### DATA RECORDS

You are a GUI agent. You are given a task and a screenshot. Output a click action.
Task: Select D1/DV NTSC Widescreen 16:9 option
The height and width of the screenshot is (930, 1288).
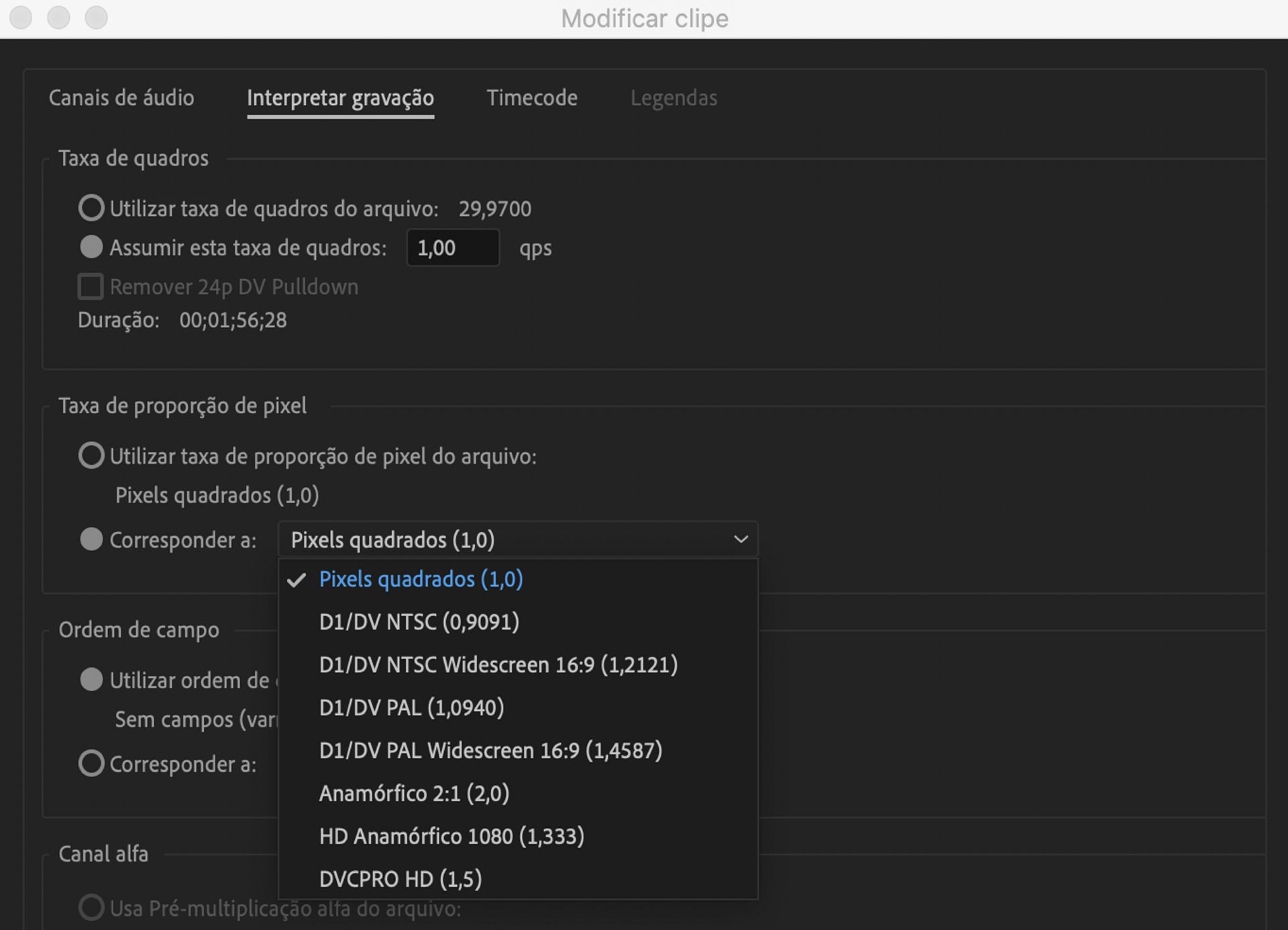tap(498, 664)
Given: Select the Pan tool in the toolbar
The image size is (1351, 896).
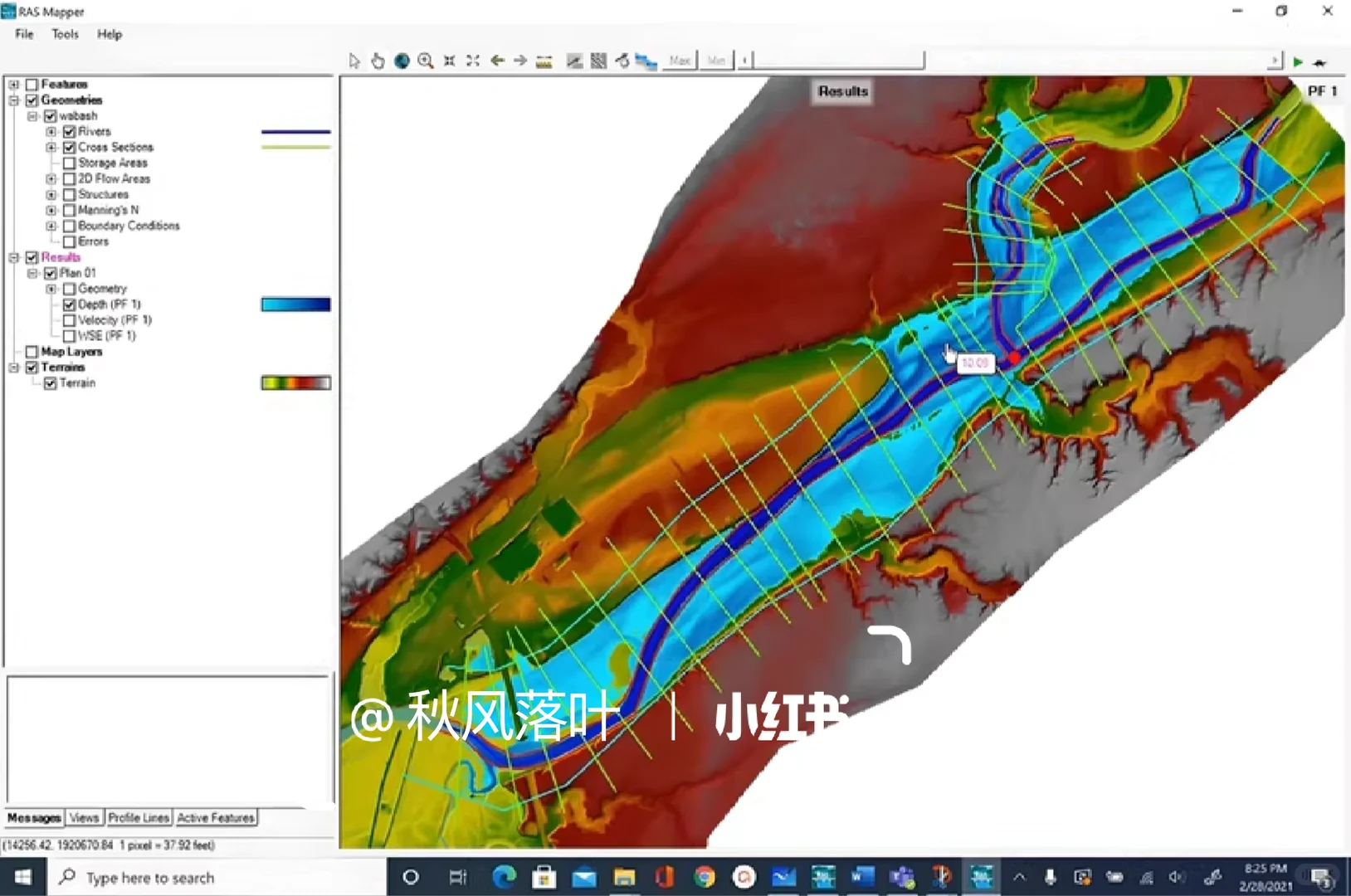Looking at the screenshot, I should coord(378,61).
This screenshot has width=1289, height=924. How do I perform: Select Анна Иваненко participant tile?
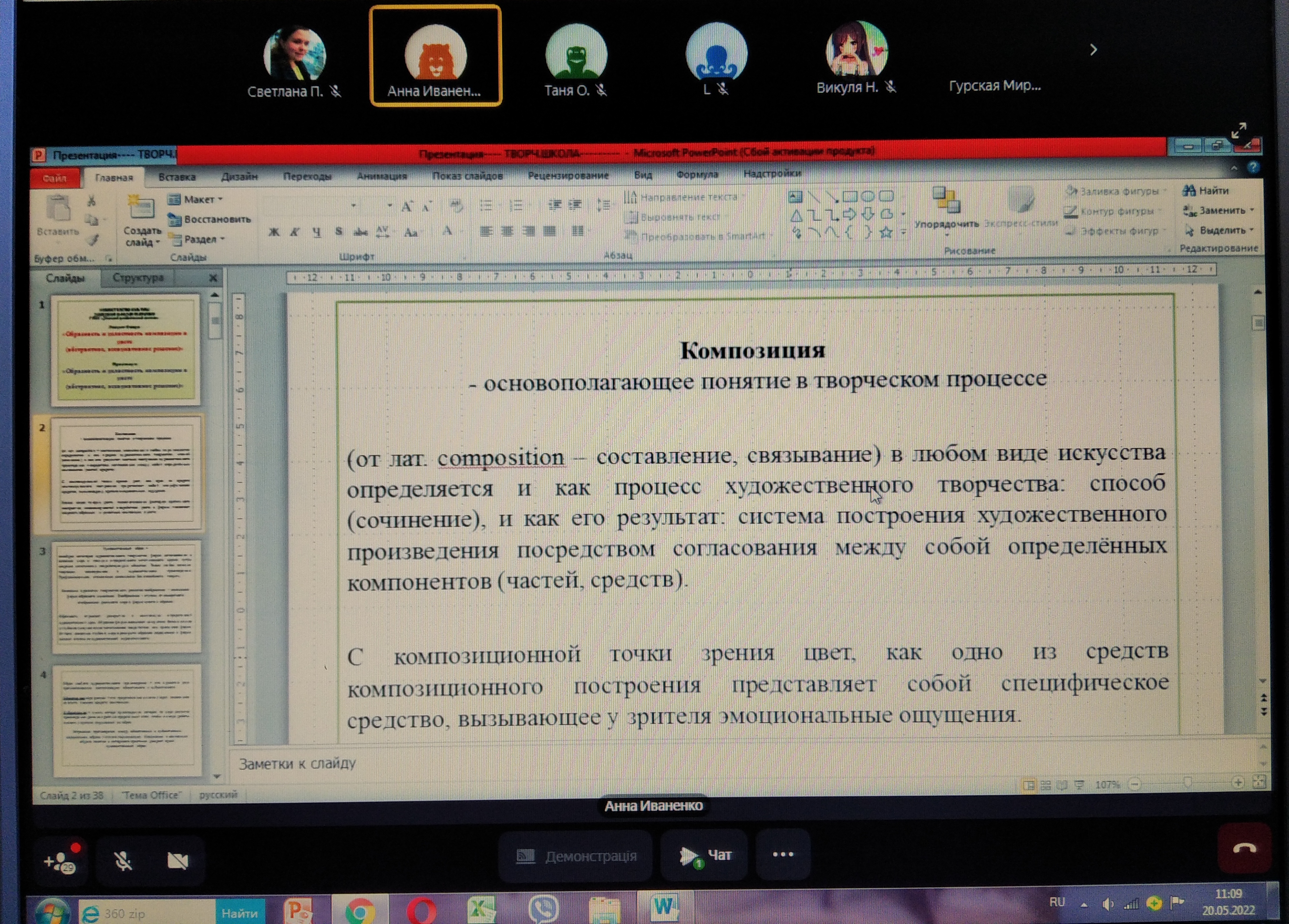pyautogui.click(x=435, y=56)
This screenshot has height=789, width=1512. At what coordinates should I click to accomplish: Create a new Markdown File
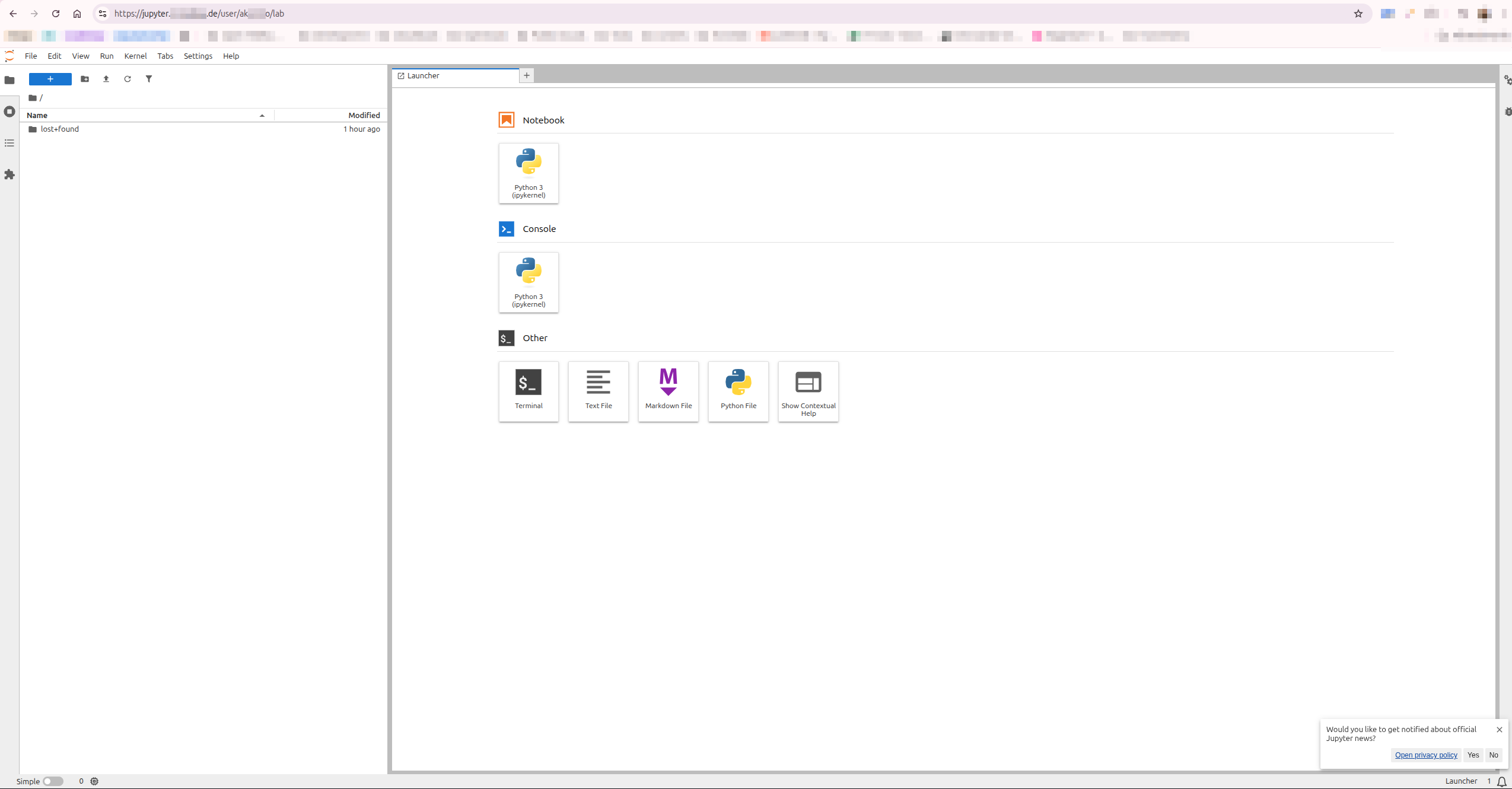pos(668,391)
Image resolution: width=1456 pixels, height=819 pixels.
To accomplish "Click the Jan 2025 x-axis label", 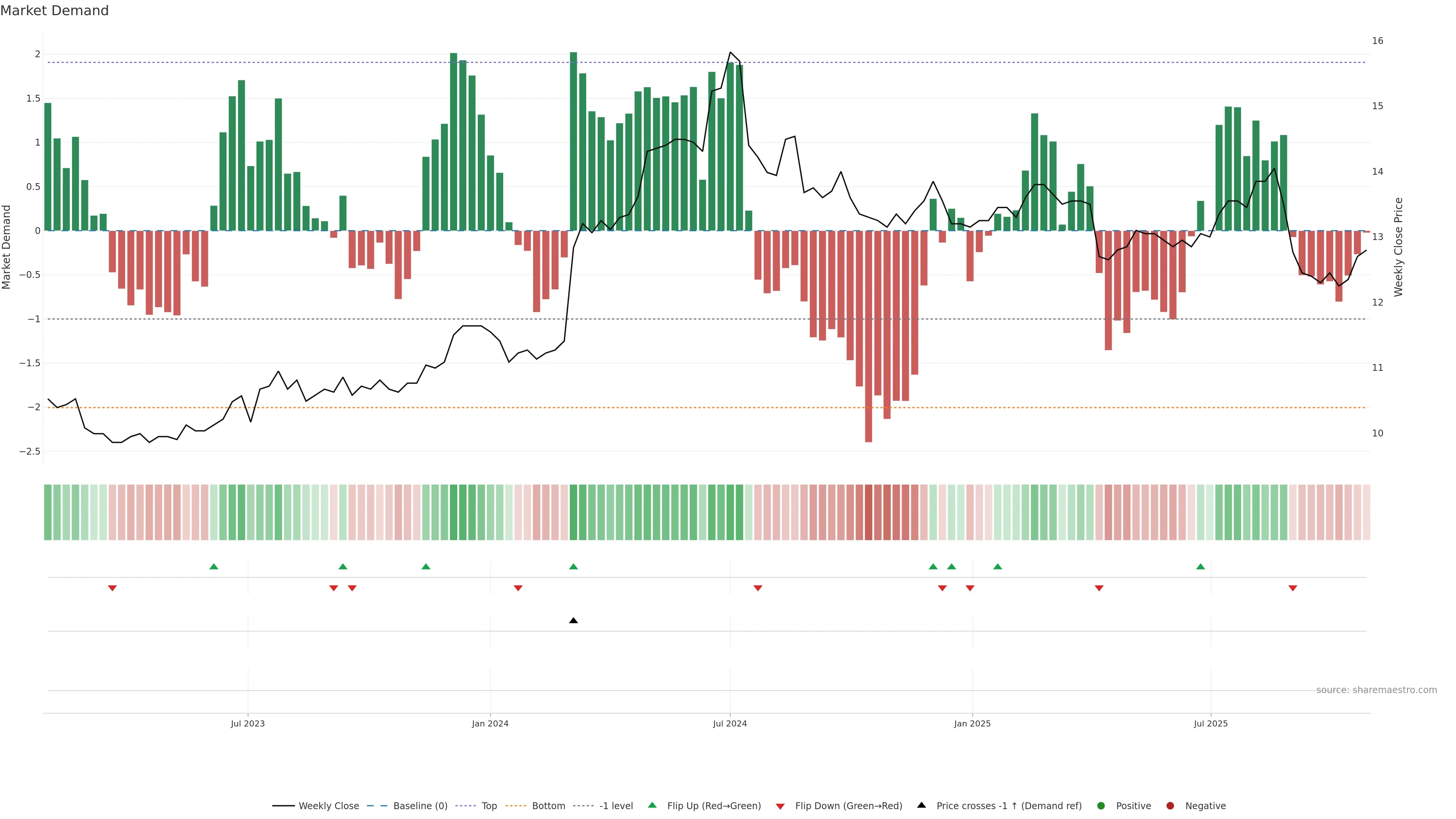I will pyautogui.click(x=972, y=723).
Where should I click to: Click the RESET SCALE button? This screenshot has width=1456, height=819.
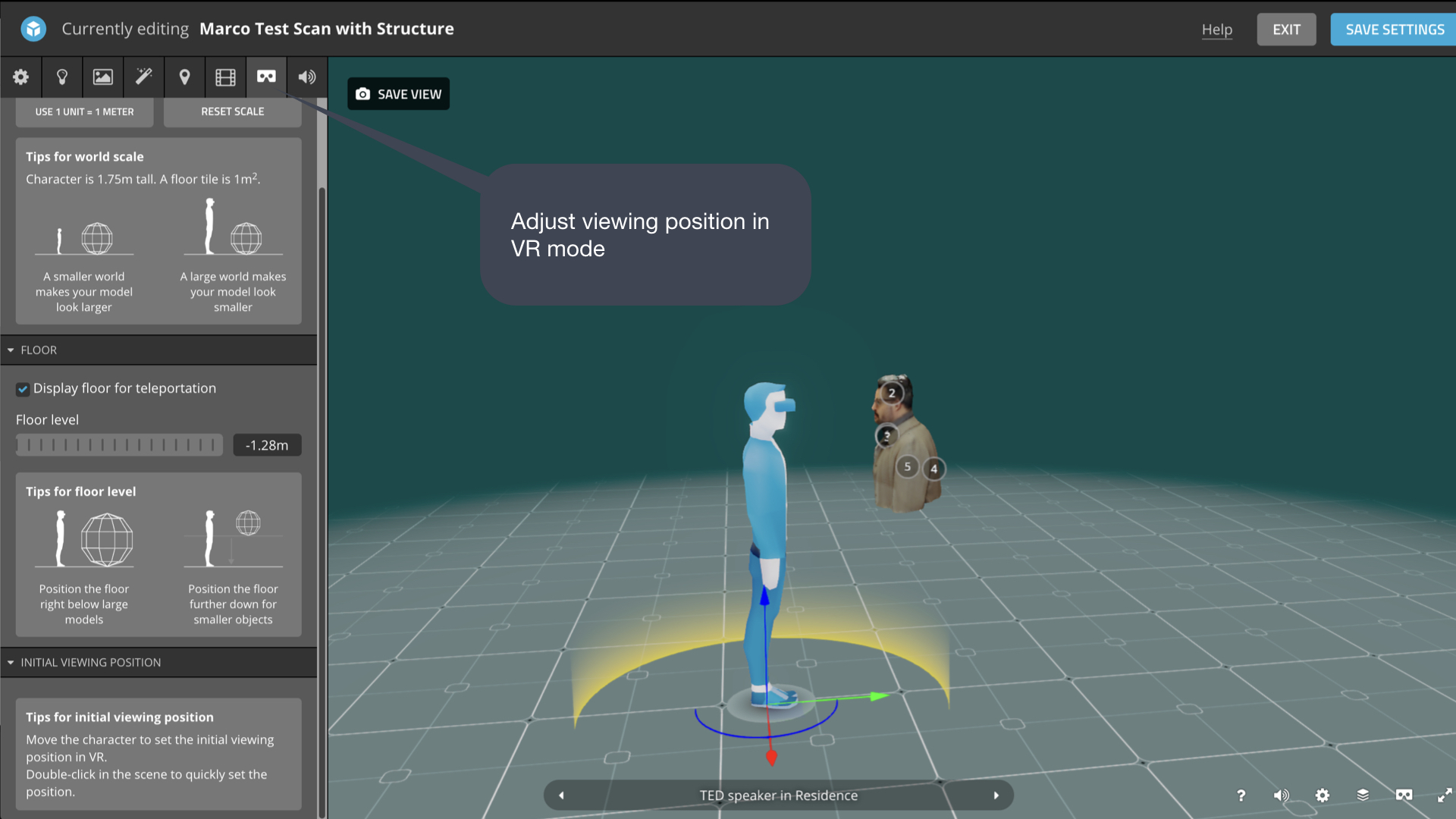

######

» TASK GOAL:
Look above for the line with "This screenshot has width=1289, height=924."; quote it and every line after it, stopping after the line with "Image resolution: width=1456", exactly, with nothing added and without pictures.

» YOUR SOLUTION:
This screenshot has width=1289, height=924. How do I perform: Select Анна Иваненко participant tile?
pyautogui.click(x=435, y=56)
This screenshot has height=789, width=1512. At what coordinates should I click to accomplish: Create a new Markdown File
pos(668,391)
Image resolution: width=1456 pixels, height=819 pixels.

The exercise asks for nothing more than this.